Records excerpted from a collection:

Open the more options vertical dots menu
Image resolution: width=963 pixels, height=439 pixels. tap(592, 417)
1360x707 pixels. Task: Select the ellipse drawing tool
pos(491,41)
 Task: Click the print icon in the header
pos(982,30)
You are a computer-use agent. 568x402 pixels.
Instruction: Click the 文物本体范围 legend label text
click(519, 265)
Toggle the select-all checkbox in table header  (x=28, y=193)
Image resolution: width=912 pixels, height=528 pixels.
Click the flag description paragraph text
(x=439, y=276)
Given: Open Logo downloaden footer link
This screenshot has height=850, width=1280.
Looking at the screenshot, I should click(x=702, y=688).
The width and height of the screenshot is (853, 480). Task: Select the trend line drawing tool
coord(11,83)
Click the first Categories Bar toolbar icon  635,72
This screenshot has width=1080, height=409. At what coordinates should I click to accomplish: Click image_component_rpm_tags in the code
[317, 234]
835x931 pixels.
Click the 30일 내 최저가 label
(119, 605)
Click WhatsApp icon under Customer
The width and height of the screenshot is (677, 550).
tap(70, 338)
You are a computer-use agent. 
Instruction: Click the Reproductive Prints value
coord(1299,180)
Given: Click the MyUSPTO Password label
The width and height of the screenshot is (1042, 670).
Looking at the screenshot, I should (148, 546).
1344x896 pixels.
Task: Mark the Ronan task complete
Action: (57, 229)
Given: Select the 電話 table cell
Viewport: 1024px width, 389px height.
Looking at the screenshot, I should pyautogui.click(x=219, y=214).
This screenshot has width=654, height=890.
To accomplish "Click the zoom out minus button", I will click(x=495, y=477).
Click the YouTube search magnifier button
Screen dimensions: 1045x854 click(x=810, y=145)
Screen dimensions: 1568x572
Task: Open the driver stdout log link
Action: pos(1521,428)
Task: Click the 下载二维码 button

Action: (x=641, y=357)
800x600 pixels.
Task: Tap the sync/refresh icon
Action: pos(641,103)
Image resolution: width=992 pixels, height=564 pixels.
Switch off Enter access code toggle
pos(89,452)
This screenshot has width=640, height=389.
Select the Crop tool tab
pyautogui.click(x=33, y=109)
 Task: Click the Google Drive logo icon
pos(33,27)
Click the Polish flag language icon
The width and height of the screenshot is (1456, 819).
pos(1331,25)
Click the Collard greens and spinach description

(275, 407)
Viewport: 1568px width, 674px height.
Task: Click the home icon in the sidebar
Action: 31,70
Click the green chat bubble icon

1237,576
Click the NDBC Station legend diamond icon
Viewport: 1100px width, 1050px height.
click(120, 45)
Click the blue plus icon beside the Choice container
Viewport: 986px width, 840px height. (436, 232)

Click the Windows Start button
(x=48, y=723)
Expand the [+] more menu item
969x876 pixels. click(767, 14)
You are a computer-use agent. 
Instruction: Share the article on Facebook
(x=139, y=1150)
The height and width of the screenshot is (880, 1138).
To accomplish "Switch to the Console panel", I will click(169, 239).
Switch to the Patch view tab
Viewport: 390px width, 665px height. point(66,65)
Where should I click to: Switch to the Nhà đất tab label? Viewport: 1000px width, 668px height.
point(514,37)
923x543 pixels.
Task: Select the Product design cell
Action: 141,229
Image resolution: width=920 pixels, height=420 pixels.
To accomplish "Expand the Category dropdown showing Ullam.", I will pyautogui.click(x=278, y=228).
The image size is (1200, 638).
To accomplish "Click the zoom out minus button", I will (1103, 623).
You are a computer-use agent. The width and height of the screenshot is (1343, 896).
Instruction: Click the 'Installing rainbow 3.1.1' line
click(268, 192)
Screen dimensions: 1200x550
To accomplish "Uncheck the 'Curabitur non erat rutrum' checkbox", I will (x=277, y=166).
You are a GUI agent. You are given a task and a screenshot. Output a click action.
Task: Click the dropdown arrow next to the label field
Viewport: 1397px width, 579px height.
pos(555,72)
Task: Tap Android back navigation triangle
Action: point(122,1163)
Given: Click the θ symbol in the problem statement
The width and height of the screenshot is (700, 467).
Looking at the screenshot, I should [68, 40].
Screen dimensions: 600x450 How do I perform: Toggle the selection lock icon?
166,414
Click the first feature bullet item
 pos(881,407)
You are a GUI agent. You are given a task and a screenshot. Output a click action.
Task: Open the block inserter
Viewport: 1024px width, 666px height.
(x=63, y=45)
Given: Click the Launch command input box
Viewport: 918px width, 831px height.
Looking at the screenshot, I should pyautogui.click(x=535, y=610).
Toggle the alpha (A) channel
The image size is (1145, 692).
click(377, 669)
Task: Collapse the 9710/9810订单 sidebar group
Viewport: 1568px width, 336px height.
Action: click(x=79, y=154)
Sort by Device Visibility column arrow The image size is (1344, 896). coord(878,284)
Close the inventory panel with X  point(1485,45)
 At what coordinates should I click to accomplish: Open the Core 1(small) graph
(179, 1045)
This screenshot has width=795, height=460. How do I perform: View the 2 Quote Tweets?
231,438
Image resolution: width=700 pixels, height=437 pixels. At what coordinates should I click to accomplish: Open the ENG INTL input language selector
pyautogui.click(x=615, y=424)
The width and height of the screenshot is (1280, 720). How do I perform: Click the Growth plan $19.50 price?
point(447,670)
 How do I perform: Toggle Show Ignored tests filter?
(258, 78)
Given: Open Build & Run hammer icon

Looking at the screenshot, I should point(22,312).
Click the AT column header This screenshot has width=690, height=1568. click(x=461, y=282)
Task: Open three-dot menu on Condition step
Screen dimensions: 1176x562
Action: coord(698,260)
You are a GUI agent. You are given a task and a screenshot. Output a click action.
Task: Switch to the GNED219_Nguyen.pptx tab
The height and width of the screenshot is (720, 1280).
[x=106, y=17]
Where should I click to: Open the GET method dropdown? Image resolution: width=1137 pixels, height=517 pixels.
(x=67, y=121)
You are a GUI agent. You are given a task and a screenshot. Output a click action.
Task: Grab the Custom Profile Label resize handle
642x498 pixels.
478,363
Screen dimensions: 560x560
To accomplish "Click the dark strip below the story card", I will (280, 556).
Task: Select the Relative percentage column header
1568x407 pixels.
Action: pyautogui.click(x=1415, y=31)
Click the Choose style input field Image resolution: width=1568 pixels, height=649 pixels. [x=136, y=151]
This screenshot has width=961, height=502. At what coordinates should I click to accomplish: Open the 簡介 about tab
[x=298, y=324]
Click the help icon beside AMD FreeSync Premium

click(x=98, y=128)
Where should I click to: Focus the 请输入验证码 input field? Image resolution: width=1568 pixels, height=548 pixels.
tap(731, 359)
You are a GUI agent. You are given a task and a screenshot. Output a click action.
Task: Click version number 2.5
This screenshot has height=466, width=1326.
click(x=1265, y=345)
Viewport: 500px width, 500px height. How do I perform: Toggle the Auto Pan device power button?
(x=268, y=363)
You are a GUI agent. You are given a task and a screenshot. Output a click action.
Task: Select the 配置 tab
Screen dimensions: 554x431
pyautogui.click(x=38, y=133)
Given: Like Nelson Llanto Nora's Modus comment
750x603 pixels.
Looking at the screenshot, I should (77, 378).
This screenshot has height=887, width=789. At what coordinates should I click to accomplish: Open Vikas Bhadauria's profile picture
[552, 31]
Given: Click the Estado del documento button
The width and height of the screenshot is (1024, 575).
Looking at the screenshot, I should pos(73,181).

Task item: Repeat the entries above verbatim, but only from the line that has "Task: Click the dropdown" down to the line that has "Task: Switch to the GNED219_Nguyen.pptx tab", inclusive.

Expected answer:
Task: Click the dropdown arrow next to the label field
Viewport: 1397px width, 579px height.
pos(555,72)
Task: Tap Android back navigation triangle
Action: point(122,1163)
Given: Click the θ symbol in the problem statement
The width and height of the screenshot is (700, 467).
Looking at the screenshot, I should [68, 40].
Screen dimensions: 600x450 How do I perform: Toggle the selection lock icon?
166,414
Click the first feature bullet item
 pos(881,407)
You are a GUI agent. You are given a task and a screenshot. Output a click action.
Task: Open the block inserter
Viewport: 1024px width, 666px height.
(x=63, y=45)
Given: Click the Launch command input box
Viewport: 918px width, 831px height.
Looking at the screenshot, I should pyautogui.click(x=535, y=610).
Toggle the alpha (A) channel
The image size is (1145, 692).
click(377, 669)
Task: Collapse the 9710/9810订单 sidebar group
Viewport: 1568px width, 336px height.
Action: click(x=79, y=154)
Sort by Device Visibility column arrow The image size is (1344, 896). coord(878,284)
Close the inventory panel with X  point(1485,45)
 At what coordinates should I click to accomplish: Open the Core 1(small) graph
(179, 1045)
This screenshot has width=795, height=460. How do I perform: View the 2 Quote Tweets?
231,438
Image resolution: width=700 pixels, height=437 pixels. At what coordinates should I click to accomplish: Open the ENG INTL input language selector
pyautogui.click(x=615, y=424)
The width and height of the screenshot is (1280, 720). How do I perform: Click the Growth plan $19.50 price?
point(447,670)
 How do I perform: Toggle Show Ignored tests filter?
(258, 78)
Given: Open Build & Run hammer icon

Looking at the screenshot, I should point(22,312).
Click the AT column header This screenshot has width=690, height=1568. click(x=461, y=282)
Task: Open three-dot menu on Condition step
Screen dimensions: 1176x562
Action: coord(698,260)
You are a GUI agent. You are given a task and a screenshot. Output a click action.
Task: Switch to the GNED219_Nguyen.pptx tab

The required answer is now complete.